Passage:
— START —

Joonsoo Kim <iamjoonsoo.kim@lge.com> writes:

> CMA is introduced to provide physically contiguous pages at runtime.
> For this purpose, it reserves memory at boot time. Although it reserve
> memory, this reserved memory can be used for movable memory allocation
> request. This usecase is beneficial to the system that needs this CMA
> reserved memory infrequently and it is one of main purpose of
> introducing CMA.
>
> But, there is a problem in current implementation. The problem is that
> it works like as just reserved memory approach. The pages on cma reserved
> memory are hardly used for movable memory allocation. This is caused by
> combination of allocation and reclaim policy.
>
> The pages on cma reserved memory are allocated if there is no movable
> memory, that is, as fallback allocation. So the time this fallback
> allocation is started is under heavy memory pressure. Although it is under
> memory pressure, movable allocation easily succeed, since there would be
> many pages on cma reserved memory. But this is not the case for unmovable
> and reclaimable allocation, because they can't use the pages on cma
> reserved memory. These allocations regard system's free memory as
> (free pages - free cma pages) on watermark checking, that is, free
> unmovable pages + free reclaimable pages + free movable pages. Because
> we already exhausted movable pages, only free pages we have are unmovable
> and reclaimable types and this would be really small amount. So watermark
> checking would be failed. It will wake up kswapd to make enough free
> memory for unmovable and reclaimable allocation and kswapd will do.
> So before we fully utilize pages on cma reserved memory, kswapd start to
> reclaim memory and try to make free memory over the high watermark. This
> watermark checking by kswapd doesn't take care free cma pages so many
> movable pages would be reclaimed. After then, we have a lot of movable
> pages again, so fallback allocation doesn't happen again. To conclude,
> amount of free memory on meminfo which includes free CMA pages is moving
> around 512 MB if I reserve 512 MB memory for CMA.


Another issue i am facing with the current code is the atomic allocation
failing even with large number of CMA pages around. In my case we never
reclaimed because large part of the memory is consumed by the page cache and
for that, free memory check doesn't include at free_cma. I will test
with this patchset and update here once i have the results.

— END —

Objective 1: Set down the CMA post word for word, everything from "Another issue i" down to "have the results.".
Objective 2:
Answer these questions using the CMA post.
(a) How much memory is reserved for CMA in the example given?
(b) What does the watermark checking done by kswapd fail to take into account?
(c) In the reply, what kind of allocation is said to fail even with a large number of CMA pages around?
The listing after this comes from a separate source.

Provided records:
— START —

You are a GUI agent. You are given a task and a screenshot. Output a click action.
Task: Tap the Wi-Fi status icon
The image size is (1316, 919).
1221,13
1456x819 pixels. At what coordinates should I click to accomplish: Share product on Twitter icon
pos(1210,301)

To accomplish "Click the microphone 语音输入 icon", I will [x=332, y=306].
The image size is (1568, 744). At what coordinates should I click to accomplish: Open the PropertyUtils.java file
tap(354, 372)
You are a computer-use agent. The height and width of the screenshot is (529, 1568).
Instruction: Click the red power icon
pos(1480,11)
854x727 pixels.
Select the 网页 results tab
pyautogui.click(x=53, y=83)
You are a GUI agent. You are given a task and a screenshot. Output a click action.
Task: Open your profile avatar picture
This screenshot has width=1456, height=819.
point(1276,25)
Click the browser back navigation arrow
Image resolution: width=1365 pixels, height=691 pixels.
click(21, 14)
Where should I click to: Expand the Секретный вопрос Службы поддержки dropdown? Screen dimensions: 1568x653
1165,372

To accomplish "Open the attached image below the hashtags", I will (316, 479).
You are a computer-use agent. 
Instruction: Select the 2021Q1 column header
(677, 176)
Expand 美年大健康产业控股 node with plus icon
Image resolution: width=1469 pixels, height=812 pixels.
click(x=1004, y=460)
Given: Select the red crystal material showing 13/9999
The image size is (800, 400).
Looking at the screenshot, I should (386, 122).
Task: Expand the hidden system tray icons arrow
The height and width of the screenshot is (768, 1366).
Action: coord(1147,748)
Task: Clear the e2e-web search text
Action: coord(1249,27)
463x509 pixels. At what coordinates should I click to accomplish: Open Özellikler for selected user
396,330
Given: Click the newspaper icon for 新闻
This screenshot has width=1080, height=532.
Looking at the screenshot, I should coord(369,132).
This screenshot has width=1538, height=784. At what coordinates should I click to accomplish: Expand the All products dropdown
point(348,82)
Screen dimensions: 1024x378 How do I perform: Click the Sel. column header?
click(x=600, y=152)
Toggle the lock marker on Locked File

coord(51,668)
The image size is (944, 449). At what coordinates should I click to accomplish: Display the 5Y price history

— END —

Result 1:
Another issue i am facing with the current code is the atomic allocation
failing even with large number of CMA pages around. In my case we never
reclaimed because large part of the memory is consumed by the page cache and
for that, free memory check doesn't include at free_cma. I will test
with this patchset and update here once i have the results.

Result 2:
(a) 512 MB
(b) Free CMA pages
(c) Atomic allocation